* What you will do *
Find the string "legend" in the records. Copy each line that has it.
* * *
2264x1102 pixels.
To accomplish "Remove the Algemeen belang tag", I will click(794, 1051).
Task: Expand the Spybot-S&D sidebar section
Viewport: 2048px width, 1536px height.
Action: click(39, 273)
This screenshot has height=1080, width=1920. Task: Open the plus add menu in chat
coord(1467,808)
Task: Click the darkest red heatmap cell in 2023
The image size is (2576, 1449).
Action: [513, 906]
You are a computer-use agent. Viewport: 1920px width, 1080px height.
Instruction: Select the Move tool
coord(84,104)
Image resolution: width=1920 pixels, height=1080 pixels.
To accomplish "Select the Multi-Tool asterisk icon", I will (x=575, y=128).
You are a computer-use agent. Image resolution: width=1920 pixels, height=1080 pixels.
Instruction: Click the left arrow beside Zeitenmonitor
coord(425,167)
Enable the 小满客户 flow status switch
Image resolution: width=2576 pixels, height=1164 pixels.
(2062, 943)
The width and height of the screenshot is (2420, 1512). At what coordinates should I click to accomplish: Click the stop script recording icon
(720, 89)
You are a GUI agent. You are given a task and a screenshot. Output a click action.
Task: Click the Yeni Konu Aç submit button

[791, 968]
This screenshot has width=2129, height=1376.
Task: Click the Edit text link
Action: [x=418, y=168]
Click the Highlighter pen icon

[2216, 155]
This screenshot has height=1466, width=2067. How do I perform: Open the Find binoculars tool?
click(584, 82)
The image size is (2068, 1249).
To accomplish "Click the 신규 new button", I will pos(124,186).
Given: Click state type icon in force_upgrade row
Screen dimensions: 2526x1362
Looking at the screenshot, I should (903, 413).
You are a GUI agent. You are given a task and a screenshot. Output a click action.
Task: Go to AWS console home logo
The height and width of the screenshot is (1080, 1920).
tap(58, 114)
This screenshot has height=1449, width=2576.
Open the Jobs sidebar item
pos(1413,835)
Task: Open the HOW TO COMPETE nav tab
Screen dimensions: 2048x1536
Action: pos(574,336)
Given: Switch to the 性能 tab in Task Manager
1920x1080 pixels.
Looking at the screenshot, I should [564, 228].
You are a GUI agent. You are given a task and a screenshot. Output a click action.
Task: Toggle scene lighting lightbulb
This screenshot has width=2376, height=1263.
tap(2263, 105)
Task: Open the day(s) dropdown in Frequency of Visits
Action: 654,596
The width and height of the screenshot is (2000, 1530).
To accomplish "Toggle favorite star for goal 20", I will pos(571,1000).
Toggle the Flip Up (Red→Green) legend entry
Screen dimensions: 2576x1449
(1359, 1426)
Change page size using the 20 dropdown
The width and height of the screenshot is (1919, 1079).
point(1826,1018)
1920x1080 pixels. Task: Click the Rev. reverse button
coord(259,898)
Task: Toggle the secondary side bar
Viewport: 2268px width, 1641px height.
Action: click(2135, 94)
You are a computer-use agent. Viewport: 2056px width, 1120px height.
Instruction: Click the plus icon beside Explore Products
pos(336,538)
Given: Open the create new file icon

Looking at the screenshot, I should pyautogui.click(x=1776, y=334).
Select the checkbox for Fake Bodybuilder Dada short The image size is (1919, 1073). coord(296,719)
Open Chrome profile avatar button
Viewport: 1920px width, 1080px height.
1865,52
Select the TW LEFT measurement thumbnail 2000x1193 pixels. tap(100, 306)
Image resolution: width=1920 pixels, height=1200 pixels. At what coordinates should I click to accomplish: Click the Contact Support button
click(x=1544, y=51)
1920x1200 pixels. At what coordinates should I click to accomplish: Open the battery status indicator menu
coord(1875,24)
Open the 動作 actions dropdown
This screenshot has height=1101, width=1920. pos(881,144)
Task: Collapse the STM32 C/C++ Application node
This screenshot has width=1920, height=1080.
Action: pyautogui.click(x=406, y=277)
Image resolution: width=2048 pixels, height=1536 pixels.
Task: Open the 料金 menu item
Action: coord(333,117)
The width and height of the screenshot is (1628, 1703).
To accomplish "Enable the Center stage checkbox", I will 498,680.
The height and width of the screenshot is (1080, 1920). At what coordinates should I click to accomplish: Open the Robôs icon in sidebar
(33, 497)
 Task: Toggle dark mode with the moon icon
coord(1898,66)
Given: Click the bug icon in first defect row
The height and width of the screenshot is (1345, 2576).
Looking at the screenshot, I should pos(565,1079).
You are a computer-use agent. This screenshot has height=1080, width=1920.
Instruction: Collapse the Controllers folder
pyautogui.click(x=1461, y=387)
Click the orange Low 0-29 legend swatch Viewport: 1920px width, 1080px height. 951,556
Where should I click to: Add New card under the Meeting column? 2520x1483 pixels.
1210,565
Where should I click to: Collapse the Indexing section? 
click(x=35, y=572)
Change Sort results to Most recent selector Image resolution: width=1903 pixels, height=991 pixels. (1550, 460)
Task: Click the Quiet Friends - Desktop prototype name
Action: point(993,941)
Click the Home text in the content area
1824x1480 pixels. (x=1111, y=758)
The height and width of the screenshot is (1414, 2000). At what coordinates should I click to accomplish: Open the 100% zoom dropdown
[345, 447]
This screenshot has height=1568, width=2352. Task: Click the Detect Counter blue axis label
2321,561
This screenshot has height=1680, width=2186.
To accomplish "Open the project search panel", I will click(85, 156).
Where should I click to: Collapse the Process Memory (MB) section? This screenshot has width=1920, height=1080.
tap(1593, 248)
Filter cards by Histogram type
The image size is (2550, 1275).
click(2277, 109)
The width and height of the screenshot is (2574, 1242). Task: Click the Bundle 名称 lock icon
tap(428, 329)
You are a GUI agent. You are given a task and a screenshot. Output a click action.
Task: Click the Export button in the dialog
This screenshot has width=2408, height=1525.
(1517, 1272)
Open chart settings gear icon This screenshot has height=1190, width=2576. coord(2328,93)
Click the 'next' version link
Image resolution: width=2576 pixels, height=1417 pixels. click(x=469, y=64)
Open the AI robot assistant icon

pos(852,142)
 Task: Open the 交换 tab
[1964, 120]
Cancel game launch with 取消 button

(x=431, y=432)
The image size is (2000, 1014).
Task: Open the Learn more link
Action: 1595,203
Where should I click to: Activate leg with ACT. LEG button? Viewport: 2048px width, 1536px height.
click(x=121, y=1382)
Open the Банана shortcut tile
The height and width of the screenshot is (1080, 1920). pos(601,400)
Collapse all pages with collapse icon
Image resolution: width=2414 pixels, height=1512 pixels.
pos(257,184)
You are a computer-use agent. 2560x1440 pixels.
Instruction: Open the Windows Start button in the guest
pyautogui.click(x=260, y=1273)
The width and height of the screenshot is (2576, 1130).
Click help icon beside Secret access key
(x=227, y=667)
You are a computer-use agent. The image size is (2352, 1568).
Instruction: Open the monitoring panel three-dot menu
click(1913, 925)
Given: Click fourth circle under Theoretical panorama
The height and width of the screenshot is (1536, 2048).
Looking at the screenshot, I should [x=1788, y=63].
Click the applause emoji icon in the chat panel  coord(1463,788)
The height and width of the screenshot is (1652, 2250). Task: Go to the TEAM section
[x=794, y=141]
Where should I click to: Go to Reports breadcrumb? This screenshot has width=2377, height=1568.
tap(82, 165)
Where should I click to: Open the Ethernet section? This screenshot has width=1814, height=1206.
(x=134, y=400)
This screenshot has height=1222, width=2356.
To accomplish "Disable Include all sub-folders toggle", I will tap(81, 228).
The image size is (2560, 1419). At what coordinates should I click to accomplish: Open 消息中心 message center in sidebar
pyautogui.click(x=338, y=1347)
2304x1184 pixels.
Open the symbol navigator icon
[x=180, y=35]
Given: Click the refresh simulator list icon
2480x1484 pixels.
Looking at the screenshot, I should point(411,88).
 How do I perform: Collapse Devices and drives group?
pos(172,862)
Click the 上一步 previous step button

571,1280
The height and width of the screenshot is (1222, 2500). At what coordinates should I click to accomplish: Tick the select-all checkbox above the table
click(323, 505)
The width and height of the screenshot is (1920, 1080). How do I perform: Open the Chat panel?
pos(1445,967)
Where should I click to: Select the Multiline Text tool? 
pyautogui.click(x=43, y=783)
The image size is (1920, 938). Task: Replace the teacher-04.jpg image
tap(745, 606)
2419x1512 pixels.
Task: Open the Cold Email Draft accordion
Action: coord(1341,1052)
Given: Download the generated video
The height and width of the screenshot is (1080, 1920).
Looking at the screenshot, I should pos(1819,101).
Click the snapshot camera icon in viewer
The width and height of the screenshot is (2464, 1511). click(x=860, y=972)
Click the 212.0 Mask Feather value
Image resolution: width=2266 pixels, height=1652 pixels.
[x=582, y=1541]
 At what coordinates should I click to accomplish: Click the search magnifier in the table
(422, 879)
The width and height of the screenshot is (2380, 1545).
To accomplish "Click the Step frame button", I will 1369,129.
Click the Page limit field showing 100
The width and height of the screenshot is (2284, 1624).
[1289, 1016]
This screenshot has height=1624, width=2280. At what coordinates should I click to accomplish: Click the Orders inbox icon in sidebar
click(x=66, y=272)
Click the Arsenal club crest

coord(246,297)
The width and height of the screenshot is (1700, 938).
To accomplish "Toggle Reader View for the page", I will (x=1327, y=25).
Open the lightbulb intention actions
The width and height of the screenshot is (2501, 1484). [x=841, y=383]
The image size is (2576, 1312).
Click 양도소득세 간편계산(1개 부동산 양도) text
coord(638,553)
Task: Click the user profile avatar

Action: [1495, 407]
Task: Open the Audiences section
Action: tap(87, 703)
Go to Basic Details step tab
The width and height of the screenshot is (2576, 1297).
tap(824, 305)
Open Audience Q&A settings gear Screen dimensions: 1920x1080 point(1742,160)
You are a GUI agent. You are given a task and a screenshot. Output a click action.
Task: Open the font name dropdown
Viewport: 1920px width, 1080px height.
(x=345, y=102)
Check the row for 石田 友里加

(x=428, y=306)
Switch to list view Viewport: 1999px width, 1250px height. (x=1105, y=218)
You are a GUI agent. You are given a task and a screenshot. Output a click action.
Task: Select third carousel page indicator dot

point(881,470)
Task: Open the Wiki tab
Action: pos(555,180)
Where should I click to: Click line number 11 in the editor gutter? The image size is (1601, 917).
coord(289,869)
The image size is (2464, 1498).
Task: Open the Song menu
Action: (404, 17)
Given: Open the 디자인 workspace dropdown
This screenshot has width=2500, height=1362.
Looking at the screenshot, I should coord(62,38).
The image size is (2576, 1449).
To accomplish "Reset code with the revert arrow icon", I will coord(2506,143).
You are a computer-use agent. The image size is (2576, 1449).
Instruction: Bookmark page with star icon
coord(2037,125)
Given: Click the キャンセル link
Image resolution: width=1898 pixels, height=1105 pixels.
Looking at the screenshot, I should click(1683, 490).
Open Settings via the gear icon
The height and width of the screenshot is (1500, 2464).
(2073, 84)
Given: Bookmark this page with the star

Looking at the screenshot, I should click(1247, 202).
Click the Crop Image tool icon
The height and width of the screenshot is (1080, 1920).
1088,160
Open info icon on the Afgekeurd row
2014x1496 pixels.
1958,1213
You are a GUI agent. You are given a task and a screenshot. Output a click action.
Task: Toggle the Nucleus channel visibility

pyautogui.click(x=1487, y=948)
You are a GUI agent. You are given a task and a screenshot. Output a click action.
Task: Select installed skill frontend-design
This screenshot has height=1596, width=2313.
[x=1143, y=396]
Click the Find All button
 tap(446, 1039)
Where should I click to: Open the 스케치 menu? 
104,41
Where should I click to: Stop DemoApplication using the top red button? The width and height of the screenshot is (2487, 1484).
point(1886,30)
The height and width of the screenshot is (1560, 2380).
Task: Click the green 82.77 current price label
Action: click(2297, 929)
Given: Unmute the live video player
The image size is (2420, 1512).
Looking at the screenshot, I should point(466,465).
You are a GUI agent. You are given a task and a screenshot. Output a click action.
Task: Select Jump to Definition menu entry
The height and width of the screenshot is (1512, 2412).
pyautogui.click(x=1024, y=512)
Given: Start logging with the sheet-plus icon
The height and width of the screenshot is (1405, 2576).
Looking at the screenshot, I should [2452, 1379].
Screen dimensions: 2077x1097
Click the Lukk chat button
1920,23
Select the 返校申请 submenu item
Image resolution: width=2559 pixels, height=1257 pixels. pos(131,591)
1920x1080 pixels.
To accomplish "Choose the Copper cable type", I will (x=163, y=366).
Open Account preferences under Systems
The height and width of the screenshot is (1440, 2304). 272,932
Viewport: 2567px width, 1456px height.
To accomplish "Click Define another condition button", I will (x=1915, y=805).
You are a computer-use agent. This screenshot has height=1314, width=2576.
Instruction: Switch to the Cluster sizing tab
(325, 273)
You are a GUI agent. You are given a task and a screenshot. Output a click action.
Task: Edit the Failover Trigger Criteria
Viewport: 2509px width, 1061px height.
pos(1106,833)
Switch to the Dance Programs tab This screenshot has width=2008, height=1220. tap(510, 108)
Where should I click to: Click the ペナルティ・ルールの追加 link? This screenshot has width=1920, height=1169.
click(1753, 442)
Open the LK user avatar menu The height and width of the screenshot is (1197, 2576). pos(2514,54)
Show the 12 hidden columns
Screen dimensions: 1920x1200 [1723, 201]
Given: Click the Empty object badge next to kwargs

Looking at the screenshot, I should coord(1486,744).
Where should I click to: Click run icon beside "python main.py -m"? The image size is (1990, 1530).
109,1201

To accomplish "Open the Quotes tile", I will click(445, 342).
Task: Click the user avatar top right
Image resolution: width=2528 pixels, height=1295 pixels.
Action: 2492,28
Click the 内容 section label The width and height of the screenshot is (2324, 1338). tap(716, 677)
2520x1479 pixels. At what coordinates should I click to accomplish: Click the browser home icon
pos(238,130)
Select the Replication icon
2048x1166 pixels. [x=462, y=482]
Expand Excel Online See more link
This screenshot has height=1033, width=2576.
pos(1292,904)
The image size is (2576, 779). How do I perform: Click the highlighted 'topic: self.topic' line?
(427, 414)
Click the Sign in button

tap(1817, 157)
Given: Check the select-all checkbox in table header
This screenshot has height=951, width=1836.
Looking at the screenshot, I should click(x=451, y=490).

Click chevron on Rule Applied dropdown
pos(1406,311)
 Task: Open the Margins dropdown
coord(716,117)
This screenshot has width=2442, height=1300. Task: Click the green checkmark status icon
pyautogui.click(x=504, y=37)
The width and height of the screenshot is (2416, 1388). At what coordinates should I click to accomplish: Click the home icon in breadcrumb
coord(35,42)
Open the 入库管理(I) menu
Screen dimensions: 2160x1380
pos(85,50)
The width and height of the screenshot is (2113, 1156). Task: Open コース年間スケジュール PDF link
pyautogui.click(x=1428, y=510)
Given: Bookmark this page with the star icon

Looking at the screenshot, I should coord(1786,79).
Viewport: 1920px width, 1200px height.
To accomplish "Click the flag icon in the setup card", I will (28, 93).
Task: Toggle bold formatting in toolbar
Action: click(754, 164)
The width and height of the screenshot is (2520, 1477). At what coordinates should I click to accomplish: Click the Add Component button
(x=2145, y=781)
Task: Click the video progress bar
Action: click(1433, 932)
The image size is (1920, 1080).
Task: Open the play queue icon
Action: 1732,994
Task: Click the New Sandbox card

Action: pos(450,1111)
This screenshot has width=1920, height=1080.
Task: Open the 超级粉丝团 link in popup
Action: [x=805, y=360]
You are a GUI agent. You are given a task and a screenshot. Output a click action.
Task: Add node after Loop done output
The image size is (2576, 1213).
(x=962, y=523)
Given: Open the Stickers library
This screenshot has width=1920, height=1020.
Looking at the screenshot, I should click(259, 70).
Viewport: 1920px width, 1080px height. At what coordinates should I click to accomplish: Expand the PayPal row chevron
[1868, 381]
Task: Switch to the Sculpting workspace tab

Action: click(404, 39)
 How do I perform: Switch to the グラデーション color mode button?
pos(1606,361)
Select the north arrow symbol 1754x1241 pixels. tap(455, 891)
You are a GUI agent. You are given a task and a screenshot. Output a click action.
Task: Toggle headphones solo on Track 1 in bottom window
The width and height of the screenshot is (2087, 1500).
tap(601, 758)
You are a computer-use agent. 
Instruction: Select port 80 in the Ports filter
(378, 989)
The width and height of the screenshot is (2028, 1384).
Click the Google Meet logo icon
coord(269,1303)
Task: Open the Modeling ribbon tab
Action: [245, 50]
* * *
* Task output *
Toggle the Flip Up (Red→Green) legend entry
Click the orange Low 0-29 legend swatch Viewport: 1920px width, 1080px height. 951,556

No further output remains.